INSTRUCTIONS FOR THE TASK — Your job is to copy every line in the material containing the word "size".

SUPPLIED RECORDS —
+++

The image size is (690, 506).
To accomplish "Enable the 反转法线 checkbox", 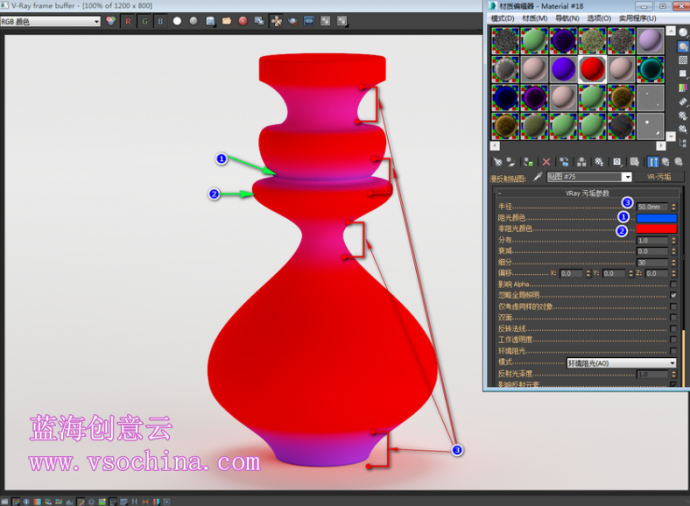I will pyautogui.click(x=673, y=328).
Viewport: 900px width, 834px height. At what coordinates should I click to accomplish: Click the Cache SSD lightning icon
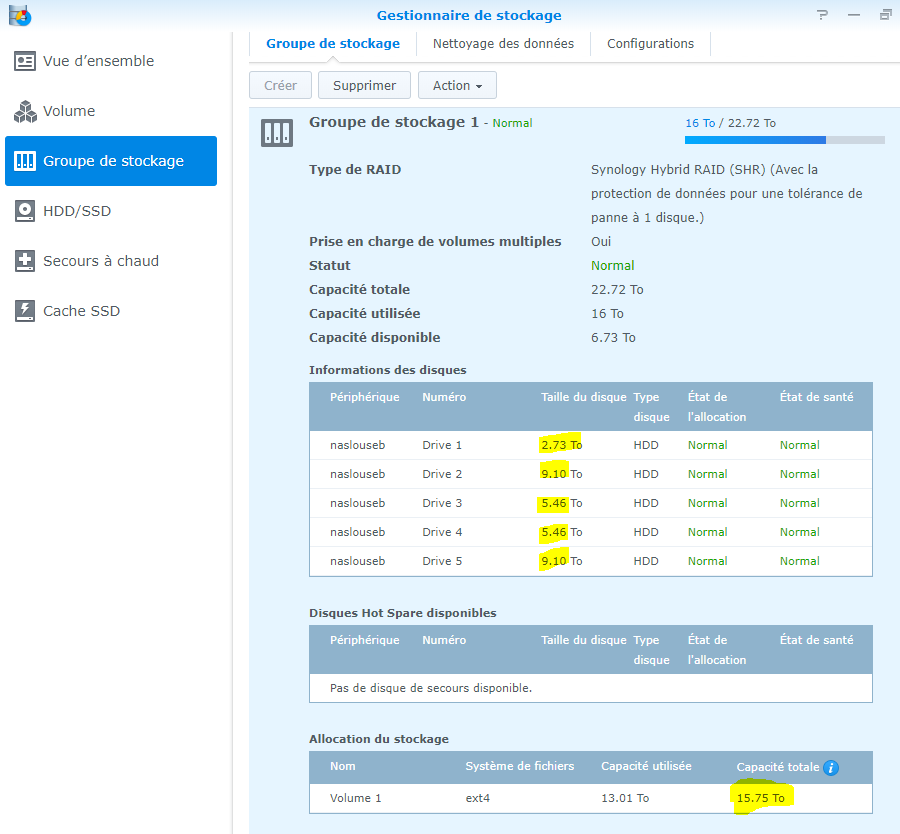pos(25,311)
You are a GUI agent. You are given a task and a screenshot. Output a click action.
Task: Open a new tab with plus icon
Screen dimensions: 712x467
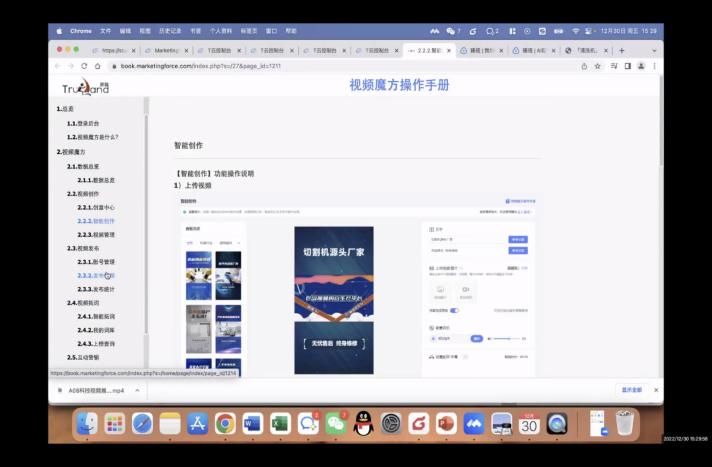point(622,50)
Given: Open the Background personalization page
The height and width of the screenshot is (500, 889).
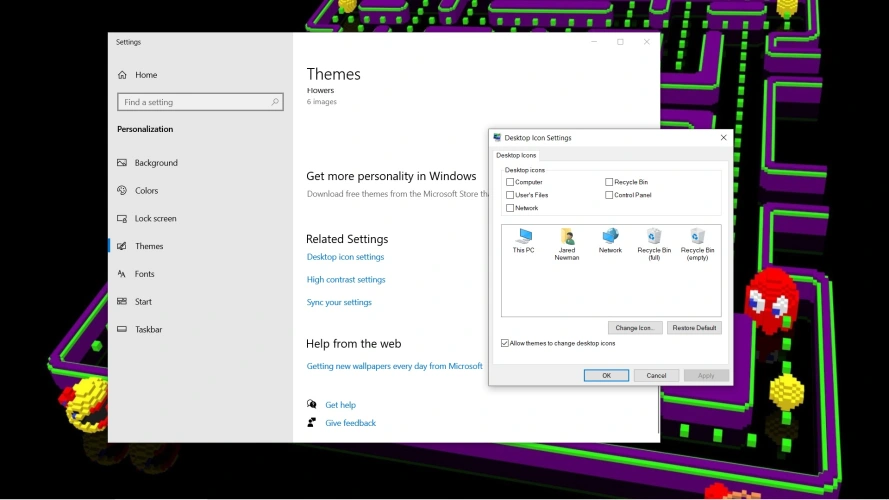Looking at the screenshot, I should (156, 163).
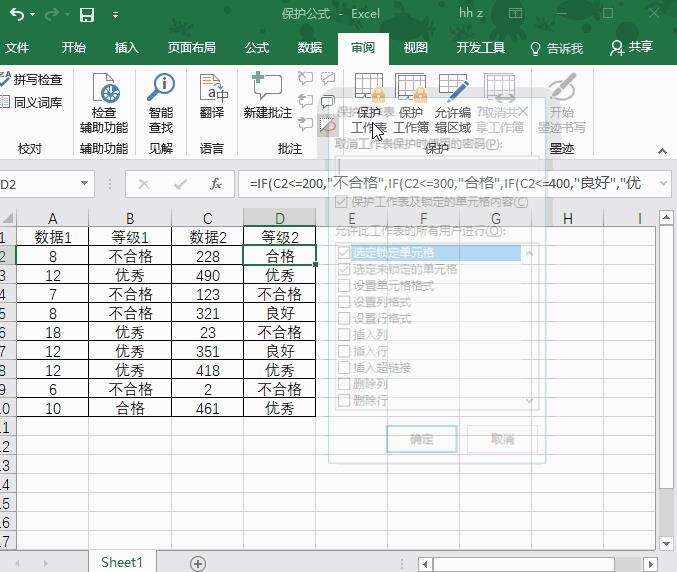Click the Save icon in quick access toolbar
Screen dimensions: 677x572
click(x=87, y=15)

+++

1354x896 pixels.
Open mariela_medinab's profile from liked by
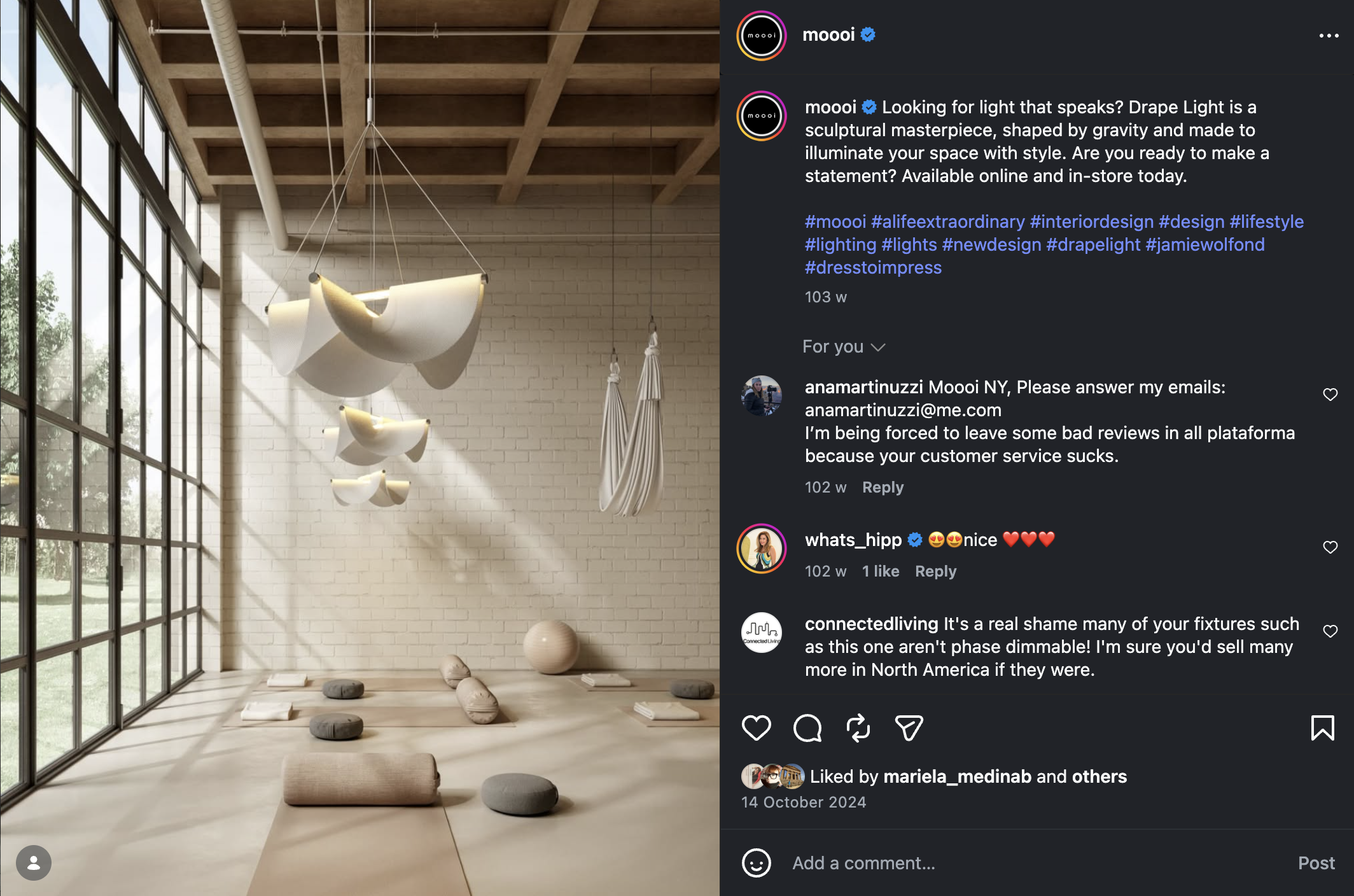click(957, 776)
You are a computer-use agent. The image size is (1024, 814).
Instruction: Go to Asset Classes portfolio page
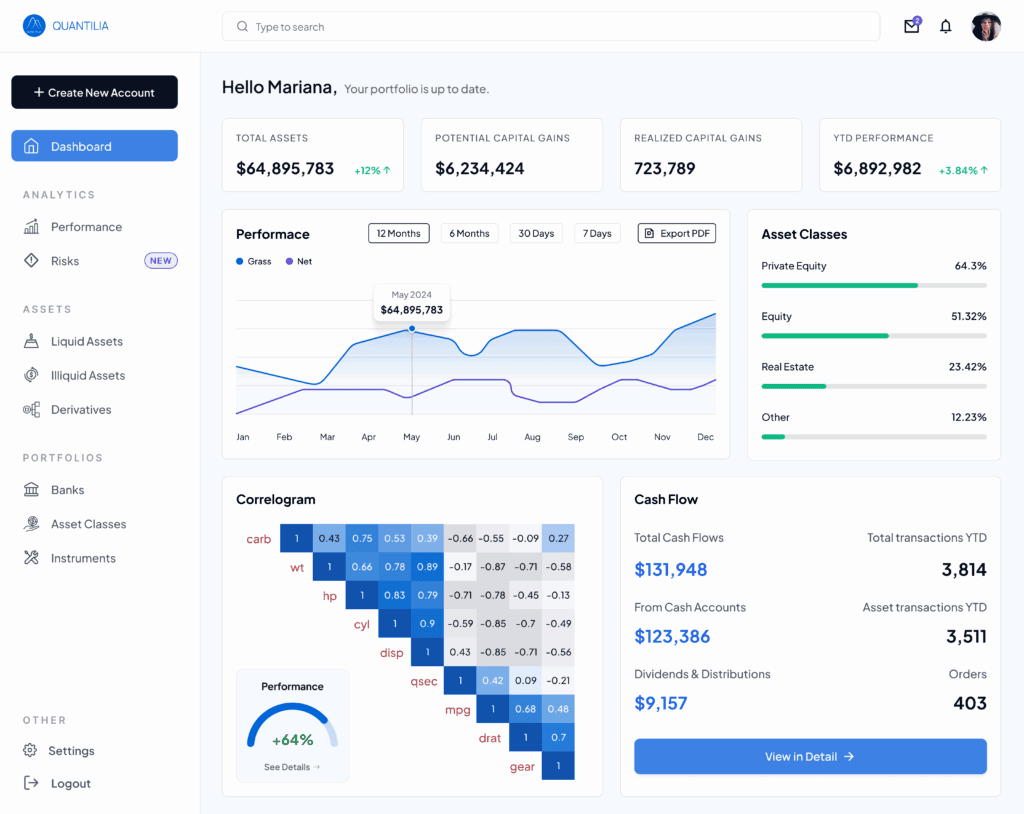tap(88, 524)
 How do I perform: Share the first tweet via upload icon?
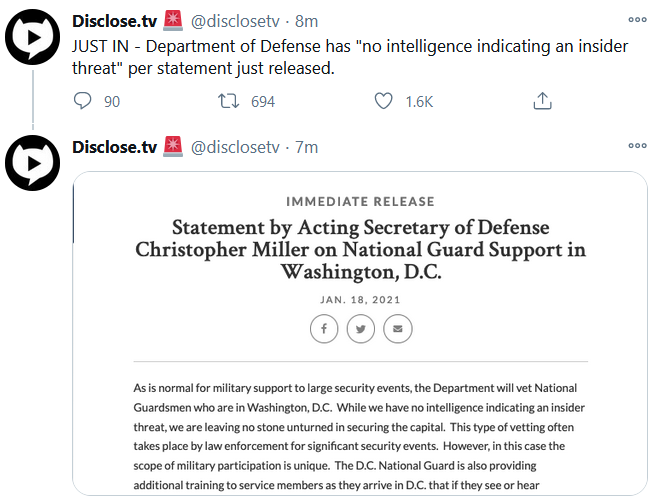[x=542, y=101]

+++

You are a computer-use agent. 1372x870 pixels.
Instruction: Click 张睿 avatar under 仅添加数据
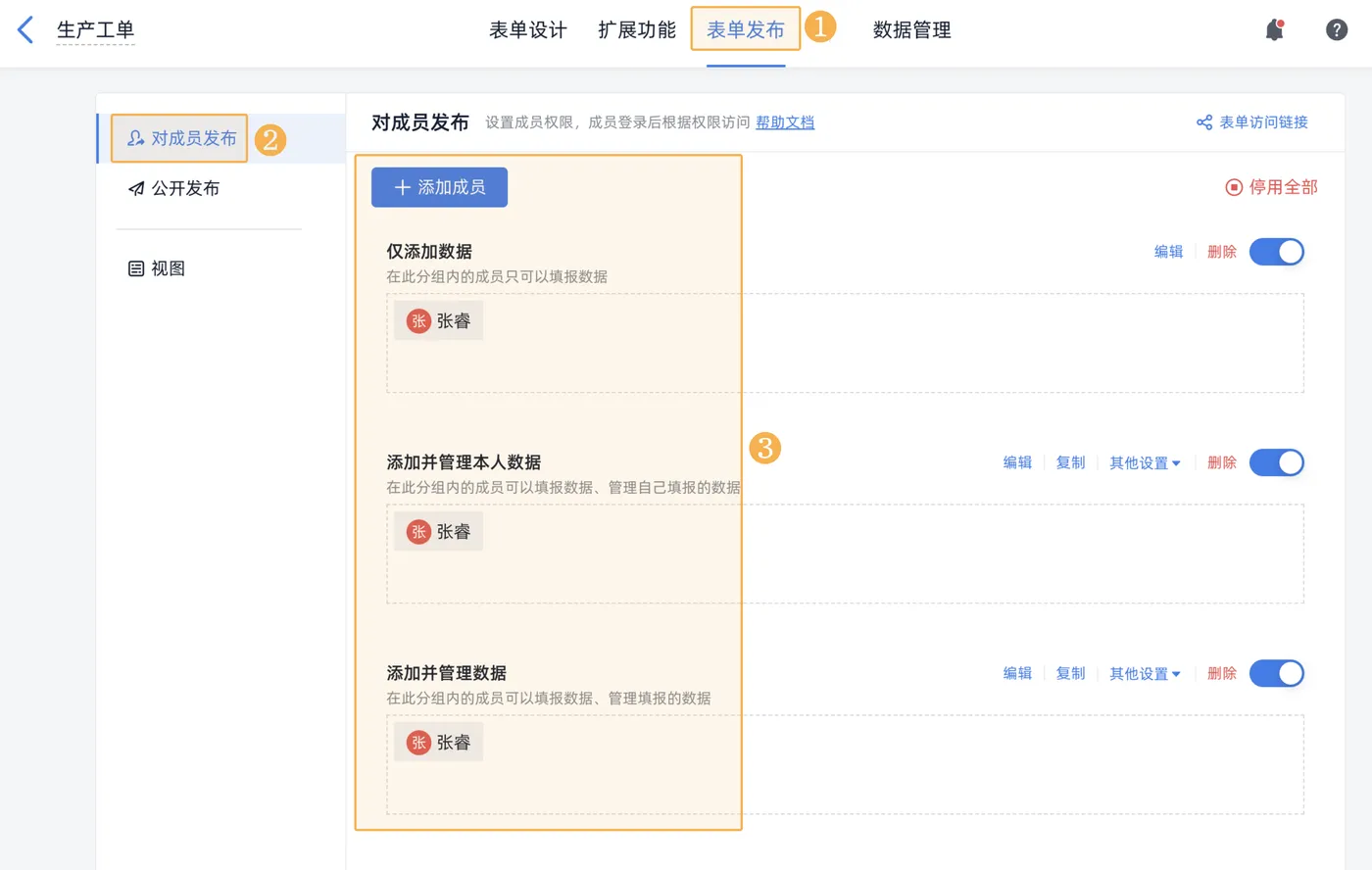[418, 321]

+++

RESPONSE BELOW —
The image size is (690, 506).
You are a computer-use agent. The image size is (1024, 814).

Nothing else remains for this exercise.